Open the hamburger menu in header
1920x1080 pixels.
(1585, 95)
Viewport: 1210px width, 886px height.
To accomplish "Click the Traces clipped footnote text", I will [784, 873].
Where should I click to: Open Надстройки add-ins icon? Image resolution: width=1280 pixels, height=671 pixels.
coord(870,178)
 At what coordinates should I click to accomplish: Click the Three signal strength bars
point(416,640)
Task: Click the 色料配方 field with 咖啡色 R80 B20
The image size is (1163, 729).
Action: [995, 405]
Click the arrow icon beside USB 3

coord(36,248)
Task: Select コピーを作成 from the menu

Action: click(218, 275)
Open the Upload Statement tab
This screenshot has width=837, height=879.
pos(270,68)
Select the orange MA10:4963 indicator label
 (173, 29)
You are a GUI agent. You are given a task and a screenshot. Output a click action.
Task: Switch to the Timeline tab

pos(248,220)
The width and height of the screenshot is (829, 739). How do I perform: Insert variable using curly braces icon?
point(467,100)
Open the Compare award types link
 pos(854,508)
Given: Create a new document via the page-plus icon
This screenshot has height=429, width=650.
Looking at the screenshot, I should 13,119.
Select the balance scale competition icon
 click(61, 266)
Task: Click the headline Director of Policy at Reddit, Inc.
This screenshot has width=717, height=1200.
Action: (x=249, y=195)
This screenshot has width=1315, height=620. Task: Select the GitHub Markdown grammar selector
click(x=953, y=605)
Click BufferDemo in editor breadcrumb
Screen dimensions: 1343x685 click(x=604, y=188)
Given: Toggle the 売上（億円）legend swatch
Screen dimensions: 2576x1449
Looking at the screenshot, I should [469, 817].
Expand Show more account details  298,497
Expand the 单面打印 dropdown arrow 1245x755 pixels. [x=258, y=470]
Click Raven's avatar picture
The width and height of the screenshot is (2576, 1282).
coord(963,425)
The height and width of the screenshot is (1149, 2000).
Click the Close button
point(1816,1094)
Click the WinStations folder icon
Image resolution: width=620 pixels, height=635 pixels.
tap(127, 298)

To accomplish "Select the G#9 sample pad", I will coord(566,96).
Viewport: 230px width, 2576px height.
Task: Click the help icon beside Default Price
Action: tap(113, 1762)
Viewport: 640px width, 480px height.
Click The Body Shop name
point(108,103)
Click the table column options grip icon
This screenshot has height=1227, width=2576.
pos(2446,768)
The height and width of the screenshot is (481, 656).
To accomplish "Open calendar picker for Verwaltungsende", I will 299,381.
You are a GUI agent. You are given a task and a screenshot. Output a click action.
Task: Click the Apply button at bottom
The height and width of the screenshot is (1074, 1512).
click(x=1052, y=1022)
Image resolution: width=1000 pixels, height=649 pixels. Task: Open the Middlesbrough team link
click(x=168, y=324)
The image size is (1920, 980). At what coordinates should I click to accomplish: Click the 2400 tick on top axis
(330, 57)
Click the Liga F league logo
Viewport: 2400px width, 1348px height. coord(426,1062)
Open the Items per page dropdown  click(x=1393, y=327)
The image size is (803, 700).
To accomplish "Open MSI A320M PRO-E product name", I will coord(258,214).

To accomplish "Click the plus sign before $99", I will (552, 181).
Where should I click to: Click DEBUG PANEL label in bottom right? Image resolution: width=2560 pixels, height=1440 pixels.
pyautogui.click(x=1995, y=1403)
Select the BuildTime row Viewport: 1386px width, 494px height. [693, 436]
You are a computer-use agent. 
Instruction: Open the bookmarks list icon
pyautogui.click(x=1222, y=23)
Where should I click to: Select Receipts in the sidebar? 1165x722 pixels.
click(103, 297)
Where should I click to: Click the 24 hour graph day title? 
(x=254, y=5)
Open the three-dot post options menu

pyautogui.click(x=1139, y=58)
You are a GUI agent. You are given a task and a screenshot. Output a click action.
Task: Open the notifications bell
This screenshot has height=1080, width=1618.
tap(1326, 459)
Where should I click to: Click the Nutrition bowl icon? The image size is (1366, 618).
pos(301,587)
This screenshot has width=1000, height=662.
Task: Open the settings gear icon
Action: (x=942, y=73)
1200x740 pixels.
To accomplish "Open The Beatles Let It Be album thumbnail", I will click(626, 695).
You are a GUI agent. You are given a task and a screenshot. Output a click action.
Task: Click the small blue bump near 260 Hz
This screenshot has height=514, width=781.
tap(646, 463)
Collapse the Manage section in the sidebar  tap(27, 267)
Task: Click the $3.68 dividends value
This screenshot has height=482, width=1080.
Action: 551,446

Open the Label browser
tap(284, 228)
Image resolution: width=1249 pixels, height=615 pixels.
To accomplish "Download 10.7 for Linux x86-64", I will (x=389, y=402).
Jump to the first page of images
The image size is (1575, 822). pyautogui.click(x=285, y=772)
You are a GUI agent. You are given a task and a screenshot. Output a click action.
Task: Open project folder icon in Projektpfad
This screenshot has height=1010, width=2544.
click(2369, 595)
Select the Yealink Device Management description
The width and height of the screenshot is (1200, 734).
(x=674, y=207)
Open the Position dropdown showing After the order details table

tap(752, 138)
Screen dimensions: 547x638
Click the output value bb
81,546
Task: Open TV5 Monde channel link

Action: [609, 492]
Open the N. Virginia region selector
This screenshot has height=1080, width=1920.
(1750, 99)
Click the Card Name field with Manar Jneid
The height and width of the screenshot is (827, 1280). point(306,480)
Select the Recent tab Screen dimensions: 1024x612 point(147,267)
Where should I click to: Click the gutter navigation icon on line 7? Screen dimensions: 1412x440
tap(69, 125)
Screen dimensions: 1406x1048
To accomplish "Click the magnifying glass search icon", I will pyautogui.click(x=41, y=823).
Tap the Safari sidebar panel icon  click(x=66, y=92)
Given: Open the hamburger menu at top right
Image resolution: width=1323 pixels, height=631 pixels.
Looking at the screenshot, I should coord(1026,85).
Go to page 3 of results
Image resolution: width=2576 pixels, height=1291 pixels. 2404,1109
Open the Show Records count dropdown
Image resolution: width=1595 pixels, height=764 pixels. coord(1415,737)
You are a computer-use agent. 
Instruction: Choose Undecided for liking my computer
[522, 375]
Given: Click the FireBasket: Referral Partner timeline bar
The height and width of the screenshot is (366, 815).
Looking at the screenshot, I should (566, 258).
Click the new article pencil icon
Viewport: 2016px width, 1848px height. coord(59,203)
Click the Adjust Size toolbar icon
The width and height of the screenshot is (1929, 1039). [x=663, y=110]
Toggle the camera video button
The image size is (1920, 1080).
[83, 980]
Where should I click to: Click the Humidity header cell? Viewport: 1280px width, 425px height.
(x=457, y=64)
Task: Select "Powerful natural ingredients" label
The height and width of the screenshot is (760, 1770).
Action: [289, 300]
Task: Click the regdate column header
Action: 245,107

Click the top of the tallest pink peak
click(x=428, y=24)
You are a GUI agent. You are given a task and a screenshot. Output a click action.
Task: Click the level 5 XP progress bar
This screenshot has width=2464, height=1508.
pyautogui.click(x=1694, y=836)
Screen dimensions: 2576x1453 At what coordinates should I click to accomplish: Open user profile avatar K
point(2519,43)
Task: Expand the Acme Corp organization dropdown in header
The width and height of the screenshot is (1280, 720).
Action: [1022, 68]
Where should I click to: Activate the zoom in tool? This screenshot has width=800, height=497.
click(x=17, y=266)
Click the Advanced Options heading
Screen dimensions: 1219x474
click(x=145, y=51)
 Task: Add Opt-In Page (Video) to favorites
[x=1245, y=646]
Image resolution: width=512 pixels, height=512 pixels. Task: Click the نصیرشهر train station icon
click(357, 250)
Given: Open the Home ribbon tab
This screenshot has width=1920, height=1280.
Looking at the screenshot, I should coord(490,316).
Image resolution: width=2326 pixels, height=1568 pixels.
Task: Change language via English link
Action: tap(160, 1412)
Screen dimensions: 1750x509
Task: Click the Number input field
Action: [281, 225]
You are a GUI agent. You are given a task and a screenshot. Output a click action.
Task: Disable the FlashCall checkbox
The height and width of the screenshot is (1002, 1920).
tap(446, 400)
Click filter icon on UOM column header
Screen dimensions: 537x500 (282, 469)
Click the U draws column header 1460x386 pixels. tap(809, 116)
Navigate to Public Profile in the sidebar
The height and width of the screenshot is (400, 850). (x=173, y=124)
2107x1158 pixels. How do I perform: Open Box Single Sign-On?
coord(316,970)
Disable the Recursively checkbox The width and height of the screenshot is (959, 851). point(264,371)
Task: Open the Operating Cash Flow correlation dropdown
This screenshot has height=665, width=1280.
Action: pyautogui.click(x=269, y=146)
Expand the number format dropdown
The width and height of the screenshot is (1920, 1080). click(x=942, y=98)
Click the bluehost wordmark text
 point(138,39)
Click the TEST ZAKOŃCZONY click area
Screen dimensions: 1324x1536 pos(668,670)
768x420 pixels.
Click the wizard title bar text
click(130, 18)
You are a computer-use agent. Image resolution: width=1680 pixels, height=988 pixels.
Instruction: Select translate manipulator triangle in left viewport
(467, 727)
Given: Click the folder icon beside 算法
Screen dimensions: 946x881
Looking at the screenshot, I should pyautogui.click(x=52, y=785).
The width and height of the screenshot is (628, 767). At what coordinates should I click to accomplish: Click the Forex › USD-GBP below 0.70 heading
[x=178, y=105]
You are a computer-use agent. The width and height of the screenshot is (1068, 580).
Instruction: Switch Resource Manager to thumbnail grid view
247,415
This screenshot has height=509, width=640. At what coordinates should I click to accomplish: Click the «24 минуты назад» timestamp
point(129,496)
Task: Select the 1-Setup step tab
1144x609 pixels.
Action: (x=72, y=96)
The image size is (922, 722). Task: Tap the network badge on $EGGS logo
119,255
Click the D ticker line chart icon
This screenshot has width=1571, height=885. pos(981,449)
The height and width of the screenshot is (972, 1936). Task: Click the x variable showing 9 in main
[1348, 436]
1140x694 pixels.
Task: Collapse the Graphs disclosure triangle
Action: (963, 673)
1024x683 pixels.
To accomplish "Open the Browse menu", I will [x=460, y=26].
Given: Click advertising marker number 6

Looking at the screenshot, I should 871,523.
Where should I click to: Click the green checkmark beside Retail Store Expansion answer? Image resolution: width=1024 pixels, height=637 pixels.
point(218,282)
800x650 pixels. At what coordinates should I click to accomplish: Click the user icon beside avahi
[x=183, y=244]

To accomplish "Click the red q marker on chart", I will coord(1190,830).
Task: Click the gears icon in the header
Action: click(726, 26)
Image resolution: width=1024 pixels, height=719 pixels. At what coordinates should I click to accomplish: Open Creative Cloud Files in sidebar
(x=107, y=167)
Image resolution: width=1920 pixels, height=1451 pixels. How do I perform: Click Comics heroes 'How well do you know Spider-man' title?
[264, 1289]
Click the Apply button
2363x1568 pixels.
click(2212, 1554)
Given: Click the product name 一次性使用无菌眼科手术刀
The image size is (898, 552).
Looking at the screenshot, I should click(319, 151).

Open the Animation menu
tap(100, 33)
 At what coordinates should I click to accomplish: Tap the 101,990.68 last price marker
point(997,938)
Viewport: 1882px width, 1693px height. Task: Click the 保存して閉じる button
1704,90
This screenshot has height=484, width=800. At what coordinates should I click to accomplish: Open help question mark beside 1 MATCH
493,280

- DESCRIÇÃO DA TAREFA -
Repita tudo, do início das entradas até a linha que contém "Action: [995, 405]", inclusive, sem alterar nada.

- RESPOSTA -
Open the hamburger menu in header
1920x1080 pixels.
(1585, 95)
Viewport: 1210px width, 886px height.
To accomplish "Click the Traces clipped footnote text", I will [784, 873].
Where should I click to: Open Надстройки add-ins icon? Image resolution: width=1280 pixels, height=671 pixels.
coord(870,178)
 At what coordinates should I click to accomplish: Click the Three signal strength bars
point(416,640)
Task: Click the 色料配方 field with 咖啡色 R80 B20
The image size is (1163, 729).
Action: [995, 405]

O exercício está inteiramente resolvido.